▸ **YOUR TASK**: Copy the material below without any changes, beginning at the line that contains "The image size is (1447, 737)." and ending after the line that contains "click(x=306, y=385)".

[Entries for locating text and elements]
_ _ _ _ _ _ _

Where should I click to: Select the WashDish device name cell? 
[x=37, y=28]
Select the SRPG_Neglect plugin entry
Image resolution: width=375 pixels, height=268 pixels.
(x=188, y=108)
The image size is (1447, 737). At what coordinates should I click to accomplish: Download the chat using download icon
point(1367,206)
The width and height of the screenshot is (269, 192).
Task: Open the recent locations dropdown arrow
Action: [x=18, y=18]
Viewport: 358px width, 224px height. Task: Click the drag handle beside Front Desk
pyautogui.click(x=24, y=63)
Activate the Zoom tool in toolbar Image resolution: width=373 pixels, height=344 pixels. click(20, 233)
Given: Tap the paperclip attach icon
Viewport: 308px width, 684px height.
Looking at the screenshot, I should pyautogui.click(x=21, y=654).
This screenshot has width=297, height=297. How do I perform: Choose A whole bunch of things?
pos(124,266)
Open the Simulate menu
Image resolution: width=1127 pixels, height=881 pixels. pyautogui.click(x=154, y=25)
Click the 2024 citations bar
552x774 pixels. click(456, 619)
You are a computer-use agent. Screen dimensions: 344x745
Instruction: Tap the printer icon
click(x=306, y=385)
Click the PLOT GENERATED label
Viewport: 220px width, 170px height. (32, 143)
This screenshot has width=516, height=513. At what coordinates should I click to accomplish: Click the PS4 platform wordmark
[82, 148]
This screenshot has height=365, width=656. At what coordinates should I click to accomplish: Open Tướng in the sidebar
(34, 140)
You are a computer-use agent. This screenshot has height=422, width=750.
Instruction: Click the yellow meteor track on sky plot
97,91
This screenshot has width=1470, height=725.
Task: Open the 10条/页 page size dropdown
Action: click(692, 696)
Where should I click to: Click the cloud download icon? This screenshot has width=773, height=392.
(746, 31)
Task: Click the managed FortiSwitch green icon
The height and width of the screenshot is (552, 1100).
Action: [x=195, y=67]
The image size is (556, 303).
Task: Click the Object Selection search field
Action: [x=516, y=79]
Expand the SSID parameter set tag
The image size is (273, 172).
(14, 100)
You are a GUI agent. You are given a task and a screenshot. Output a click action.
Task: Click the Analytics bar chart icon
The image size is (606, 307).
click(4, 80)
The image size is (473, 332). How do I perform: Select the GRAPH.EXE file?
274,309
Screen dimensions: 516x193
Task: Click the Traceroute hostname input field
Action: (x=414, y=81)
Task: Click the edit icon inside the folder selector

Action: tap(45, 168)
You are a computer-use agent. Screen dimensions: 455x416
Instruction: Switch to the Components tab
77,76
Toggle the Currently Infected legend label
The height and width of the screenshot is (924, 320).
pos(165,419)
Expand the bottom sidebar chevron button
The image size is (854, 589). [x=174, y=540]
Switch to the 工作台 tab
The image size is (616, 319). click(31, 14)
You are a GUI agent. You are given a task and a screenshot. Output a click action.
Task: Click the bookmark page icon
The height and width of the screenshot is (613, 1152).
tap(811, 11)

_ _ _ _ _ _ _

▸ **RESULT**:
The image size is (1447, 737). At what coordinates should I click to accomplish: Download the chat using download icon
point(1367,206)
The width and height of the screenshot is (269, 192).
Task: Open the recent locations dropdown arrow
Action: [x=18, y=18]
Viewport: 358px width, 224px height. Task: Click the drag handle beside Front Desk
pyautogui.click(x=24, y=63)
Activate the Zoom tool in toolbar Image resolution: width=373 pixels, height=344 pixels. click(20, 233)
Given: Tap the paperclip attach icon
Viewport: 308px width, 684px height.
Looking at the screenshot, I should pyautogui.click(x=21, y=654).
This screenshot has width=297, height=297. How do I perform: Choose A whole bunch of things?
pos(124,266)
Open the Simulate menu
Image resolution: width=1127 pixels, height=881 pixels. pyautogui.click(x=154, y=25)
Click the 2024 citations bar
552x774 pixels. click(456, 619)
You are a computer-use agent. Screen dimensions: 344x745
Instruction: Tap the printer icon
click(x=306, y=385)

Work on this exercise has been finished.